Gather every line of the listing below that contains the word "column", and copy each one out in full.

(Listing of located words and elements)

────

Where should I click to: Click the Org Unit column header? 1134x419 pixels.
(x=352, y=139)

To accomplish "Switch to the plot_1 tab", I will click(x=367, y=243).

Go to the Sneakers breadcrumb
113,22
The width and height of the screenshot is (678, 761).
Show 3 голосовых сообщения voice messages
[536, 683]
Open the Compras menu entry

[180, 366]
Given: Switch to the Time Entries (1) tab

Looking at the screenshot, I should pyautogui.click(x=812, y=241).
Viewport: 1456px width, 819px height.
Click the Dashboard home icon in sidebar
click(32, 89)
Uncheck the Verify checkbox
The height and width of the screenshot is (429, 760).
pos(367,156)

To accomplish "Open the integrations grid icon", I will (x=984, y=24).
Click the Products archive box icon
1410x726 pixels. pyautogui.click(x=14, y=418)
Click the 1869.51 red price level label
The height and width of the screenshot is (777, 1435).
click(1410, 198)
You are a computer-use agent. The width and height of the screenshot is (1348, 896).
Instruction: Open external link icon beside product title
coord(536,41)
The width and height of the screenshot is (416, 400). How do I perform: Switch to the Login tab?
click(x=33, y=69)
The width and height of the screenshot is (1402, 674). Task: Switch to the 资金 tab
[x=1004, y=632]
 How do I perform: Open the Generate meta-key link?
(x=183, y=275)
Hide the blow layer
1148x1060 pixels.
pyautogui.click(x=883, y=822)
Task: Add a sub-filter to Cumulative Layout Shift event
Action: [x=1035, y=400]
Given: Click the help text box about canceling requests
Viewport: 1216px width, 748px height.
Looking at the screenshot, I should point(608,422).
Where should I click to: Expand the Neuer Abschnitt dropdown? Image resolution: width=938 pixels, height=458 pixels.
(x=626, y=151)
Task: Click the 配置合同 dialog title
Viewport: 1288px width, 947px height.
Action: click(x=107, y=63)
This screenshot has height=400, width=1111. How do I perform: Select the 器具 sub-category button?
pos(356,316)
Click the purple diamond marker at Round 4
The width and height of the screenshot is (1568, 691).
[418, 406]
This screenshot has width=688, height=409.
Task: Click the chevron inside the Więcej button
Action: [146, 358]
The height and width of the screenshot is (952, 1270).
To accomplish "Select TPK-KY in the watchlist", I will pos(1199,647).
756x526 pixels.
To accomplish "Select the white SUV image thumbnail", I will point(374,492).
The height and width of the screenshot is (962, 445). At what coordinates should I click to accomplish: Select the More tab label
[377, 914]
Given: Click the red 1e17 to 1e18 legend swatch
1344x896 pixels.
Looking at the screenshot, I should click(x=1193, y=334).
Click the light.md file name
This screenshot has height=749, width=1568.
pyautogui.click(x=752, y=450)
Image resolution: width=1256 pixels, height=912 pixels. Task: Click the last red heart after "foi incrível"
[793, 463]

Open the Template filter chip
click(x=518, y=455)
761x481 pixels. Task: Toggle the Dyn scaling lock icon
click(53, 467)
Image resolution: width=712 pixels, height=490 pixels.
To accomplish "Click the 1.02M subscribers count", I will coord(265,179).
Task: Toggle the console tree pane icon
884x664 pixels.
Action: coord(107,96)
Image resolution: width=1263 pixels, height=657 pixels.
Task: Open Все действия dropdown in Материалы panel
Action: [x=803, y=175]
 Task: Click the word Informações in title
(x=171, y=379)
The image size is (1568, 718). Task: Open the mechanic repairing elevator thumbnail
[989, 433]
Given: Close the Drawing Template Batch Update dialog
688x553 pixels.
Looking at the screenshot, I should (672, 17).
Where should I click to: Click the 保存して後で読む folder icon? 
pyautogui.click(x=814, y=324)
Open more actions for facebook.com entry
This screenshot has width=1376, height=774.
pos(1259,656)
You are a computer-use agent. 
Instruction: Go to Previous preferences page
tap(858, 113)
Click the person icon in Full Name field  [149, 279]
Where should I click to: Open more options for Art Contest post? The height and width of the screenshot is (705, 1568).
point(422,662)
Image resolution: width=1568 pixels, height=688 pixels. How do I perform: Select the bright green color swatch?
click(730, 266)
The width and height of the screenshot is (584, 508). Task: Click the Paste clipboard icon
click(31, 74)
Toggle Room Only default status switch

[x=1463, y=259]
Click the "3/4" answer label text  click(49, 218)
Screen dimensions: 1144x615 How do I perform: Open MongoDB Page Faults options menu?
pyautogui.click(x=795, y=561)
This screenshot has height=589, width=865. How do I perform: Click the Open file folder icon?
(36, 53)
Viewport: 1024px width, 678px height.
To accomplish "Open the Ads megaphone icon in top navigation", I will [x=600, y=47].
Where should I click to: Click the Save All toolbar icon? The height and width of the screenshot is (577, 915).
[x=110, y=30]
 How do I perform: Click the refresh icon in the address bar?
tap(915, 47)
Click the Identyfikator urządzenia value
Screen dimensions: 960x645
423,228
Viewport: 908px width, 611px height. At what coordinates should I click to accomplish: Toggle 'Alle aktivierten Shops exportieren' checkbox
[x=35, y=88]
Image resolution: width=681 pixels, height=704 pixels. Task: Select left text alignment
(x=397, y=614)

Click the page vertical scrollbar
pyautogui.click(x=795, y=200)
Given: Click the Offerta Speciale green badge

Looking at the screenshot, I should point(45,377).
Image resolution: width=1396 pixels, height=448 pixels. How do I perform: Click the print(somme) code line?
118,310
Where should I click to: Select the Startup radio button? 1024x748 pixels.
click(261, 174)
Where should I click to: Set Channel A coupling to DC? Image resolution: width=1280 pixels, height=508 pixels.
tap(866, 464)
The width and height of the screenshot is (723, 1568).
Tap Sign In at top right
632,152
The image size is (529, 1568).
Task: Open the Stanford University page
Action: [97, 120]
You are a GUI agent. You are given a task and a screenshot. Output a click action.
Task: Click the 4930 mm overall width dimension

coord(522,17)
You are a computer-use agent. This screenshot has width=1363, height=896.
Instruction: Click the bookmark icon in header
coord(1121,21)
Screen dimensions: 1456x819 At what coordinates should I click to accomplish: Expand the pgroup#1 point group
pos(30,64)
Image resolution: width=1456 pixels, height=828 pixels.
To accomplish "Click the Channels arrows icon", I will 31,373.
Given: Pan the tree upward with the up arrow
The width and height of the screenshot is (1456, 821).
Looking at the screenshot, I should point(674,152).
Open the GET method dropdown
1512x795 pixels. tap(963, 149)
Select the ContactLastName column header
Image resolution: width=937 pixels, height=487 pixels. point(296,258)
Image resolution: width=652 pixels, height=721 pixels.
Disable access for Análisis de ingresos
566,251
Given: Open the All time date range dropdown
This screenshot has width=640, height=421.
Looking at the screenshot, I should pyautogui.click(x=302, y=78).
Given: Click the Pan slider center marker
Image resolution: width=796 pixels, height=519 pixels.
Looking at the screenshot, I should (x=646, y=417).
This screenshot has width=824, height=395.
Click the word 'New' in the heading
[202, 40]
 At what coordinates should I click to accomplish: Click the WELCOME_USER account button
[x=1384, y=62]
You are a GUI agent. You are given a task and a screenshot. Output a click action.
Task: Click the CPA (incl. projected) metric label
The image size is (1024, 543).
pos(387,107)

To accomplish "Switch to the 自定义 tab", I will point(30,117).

────

# Answer to the problem
Where should I click to: Click the Org Unit column header? 1134x419 pixels.
Select the ContactLastName column header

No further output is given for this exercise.